The original IB algorithm can converge to a local optima. To find the global optima, searchoptima! performs 'niter' optimization of input model 'm', randomly re-initializing it at every iteration. The best optimization is kept and 'm' is modified in-place.

CategoricalTimeSeries.sort_decreasing — Method

sort_decreasing(arr)

Returns the indices needed to sort input array in decreasing order.

CategoricalTimeSeries.spectral_envelope — Method

Computes the spectral envelope of the given time-series. input: - ts: the time series to analyse - m : the degree of smoothing wished. m corresponds to the number of neighbooring points that are mixed with given point to realize the smoothing. output: - Frequencies : list of points corresponding to the involved frequencies. contained in [0,0.5] - amplitude : values of the spectral envelope for each given frequency point. - eigenvectors : the optimal scaling for the different categories, for each frequency point. - categories : the list of categories present in the data.

CategoricalTimeSeries.symbol_probabilities — Method

Returns dictionnary containing the probability of each symbol found in ts.
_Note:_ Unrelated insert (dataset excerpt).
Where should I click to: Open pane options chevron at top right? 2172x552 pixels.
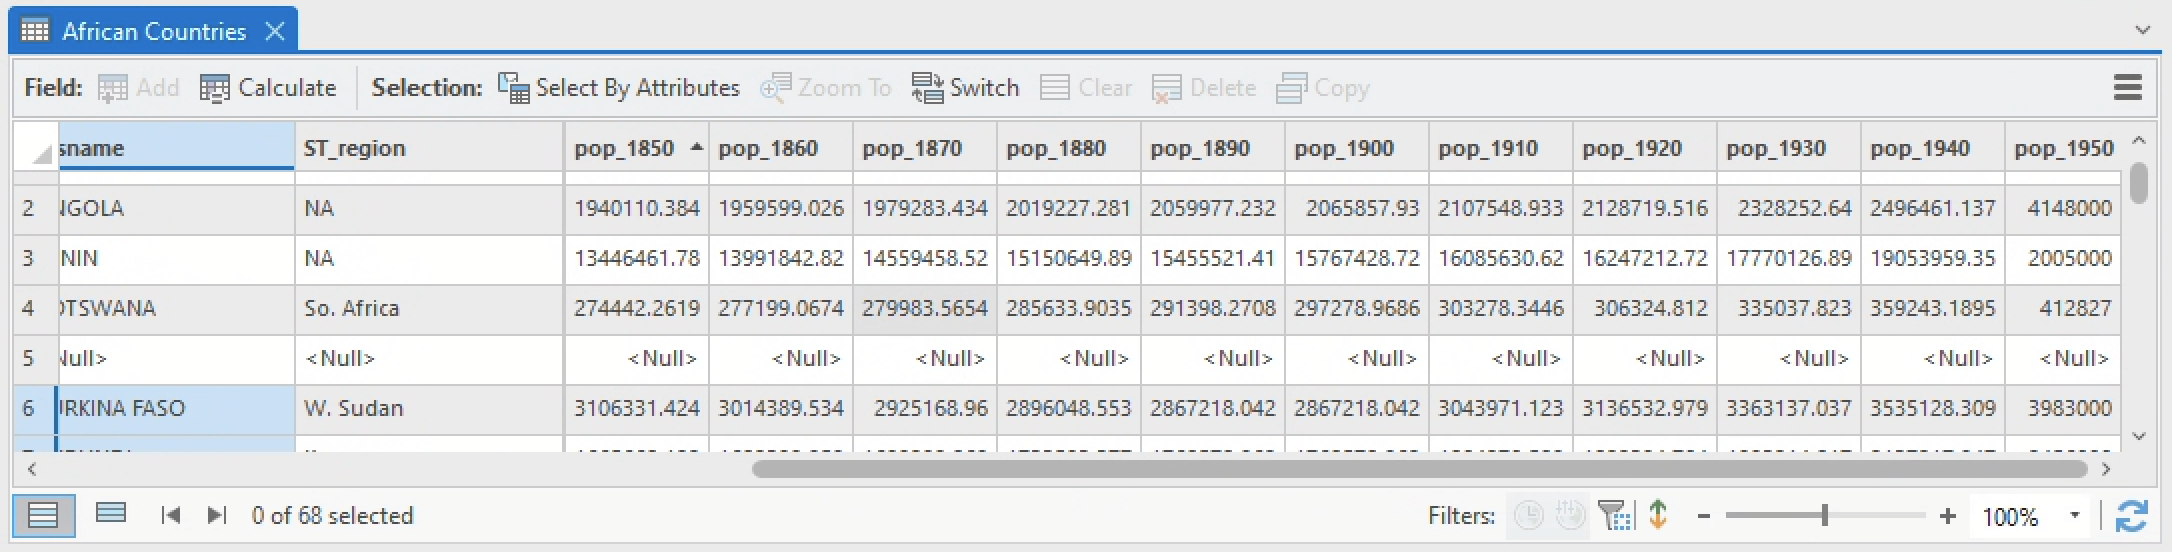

CategoricalTimeSeries.theils_u — Method

theils_u(x, Lags)

Measures what portion of the information associated to the values in 'x' is know at t + lag if the value 'x' is known at t. Input : x : a categorical time-series lags : an array of lags onto U is computed. returns: U : an array of U for the given values in 'Lags'.

CategoricalTimeSeries.update_c_matrix! — Method

update_c_matrix!(collision_matrix, masked_S)

Updates the collision matrix by adding 1 in the row where repetitions of a motif are found. The row are the index of the repetitions, the column represent the first found motif of this type. An exclusion zone is applied to tackle trivial neighbours motifs.

CategoricalTimeSeries.varcov — Method

Computes the covariance-variance matrix of a given time-series.